### TASKS TO PERFORM
a – List each cost that the TCO passage adds together in its equation for total cost of ownership.
b – Decide whether each statement agrees with the TCO passage, and give a yes or no with the deciding words quoted from it: (i) Budget cycles usually look ahead five years. (ii) Cost to maintain is often calculated as a fixed percentage of the purchase price. (iii) For security systems, the cost to install has traditionally varied widely from one system to another.
c – Reproduce the part of the TCO passage between "In the alphabet" and "needs equal attention.", inclusive.

### PASSAGE GIVEN
▼

TCO-TCP/IP: analysing the true total cost of ownership of today's modern 3G systems

Access & Identity Management Handbook 2005 News & Events

In the alphabet soup of acronyms that surround the world of IP communications, there is one that is potentially more important than all of the others: TCO. It stands for total cost of ownership, and it is the real motive behind the drive toward converged IT and security systems, IP networks and digital video. A lot has been written about how to analyse and set up the technology of a network, but the business case - and TCO is a big part of that - needs equal attention.

The thinking behind the business analysis is straightforward. The total cost of ownership can be written as an equation:

TCO = cost to buy + cost to install + cost to operate + cost to maintain.

For most commercial purchases, the primary factor is the cost to buy. Thinking about the purchase price typically dominates decision-making because budget cycles usually look ahead only one year. When it comes to security systems, the cost to install and cost to operate have traditionally been similar from system to system, and so, apart from discussions centred on labour rates, have not offered much opportunity for savings. Cost to maintain is often calculated as a fixed percentage of the purchase price frequently included for the first year, and so can be easily overlooked.

▲

### SOURCE MATERIAL
▼

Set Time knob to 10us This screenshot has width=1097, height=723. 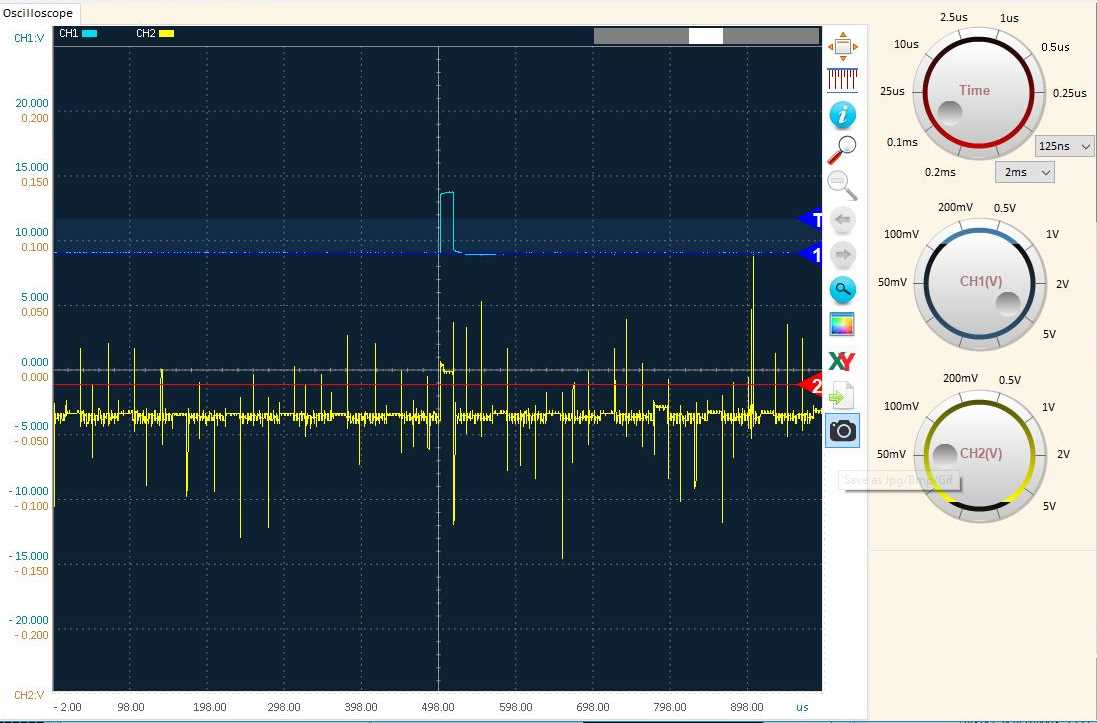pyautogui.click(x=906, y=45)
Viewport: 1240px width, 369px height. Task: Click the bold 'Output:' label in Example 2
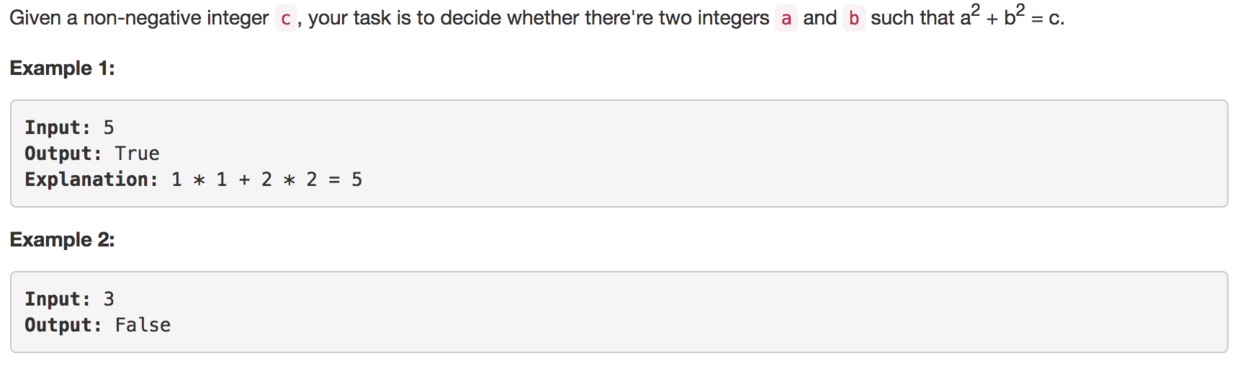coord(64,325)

▲

### ANSWER LIST
a – Cost to buy, cost to install, cost to operate, cost to maintain

b –
(i) No: "budget cycles usually look ahead only one year."
(ii) Yes: "Cost to maintain is often calculated as a fixed percentage of the purchase price"
(iii) No: "the cost to install and cost to operate have traditionally been similar from system to system"

c –
In the alphabet soup of acronyms that surround the world of IP communications, there is one that is potentially more important than all of the others: TCO. It stands for total cost of ownership, and it is the real motive behind the drive toward converged IT and security systems, IP networks and digital video. A lot has been written about how to analyse and set up the technology of a network, but the business case - and TCO is a big part of that - needs equal attention.